Stored records
☆ ☆ ☆ ☆ ☆

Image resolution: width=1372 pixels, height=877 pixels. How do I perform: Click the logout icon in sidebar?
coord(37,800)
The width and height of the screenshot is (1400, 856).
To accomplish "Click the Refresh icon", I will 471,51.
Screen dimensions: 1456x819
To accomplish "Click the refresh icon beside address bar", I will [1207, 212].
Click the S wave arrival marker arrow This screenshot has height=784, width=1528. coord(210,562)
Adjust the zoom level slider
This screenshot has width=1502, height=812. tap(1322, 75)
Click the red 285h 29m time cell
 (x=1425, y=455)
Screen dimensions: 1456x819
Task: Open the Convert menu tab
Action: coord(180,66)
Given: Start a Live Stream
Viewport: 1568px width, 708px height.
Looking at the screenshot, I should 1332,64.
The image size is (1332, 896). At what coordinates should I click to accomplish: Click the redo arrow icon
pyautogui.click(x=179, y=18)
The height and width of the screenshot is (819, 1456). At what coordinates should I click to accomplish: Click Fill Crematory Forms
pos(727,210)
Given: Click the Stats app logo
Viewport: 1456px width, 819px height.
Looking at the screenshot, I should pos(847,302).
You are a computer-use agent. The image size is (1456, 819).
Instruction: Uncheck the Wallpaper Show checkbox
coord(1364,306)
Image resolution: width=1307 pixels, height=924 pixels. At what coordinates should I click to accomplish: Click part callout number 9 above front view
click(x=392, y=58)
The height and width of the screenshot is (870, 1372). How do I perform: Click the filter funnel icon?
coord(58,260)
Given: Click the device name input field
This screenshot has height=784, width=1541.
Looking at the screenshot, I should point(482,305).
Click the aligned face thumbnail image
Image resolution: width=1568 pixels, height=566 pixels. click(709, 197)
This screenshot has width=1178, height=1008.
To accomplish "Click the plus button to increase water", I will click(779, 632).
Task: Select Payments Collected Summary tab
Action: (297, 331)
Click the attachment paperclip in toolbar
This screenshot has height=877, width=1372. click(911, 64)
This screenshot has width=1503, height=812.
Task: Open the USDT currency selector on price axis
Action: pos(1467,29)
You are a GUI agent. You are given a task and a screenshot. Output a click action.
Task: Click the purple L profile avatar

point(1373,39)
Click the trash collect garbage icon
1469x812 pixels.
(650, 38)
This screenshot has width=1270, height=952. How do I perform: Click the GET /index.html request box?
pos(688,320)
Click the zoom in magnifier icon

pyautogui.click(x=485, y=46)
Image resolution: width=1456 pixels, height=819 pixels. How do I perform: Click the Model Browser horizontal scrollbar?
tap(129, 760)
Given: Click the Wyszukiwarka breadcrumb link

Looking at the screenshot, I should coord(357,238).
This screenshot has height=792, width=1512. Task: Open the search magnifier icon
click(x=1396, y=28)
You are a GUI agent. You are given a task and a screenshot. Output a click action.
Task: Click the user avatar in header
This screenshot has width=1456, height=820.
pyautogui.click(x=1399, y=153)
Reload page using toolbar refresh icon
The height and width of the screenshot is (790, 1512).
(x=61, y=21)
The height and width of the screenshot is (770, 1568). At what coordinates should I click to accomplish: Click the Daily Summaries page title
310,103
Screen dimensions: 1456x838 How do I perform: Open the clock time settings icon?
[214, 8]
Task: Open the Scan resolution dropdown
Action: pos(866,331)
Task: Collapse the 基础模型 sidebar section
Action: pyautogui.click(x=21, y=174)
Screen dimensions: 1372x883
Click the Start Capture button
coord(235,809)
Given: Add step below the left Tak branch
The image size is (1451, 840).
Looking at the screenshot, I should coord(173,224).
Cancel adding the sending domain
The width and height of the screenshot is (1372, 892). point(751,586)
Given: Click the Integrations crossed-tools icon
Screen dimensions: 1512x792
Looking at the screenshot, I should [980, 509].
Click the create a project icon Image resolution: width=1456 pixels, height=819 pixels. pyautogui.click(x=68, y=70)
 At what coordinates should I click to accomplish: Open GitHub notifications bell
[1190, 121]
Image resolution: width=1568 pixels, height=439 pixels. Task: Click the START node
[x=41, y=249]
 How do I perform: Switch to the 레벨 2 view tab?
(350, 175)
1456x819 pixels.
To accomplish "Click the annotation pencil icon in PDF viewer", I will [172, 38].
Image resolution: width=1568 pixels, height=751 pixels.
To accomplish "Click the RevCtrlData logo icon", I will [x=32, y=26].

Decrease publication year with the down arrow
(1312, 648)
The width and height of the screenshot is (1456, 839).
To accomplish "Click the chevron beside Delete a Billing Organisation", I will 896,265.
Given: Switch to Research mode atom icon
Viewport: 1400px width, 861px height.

☆ ☆ ☆ ☆ ☆

Find the word "beside" in the records, and report each line that has it.

To accomplish "Click the refresh icon beside address bar", I will [1207, 212].
To accomplish "Click the chevron beside Delete a Billing Organisation", I will 896,265.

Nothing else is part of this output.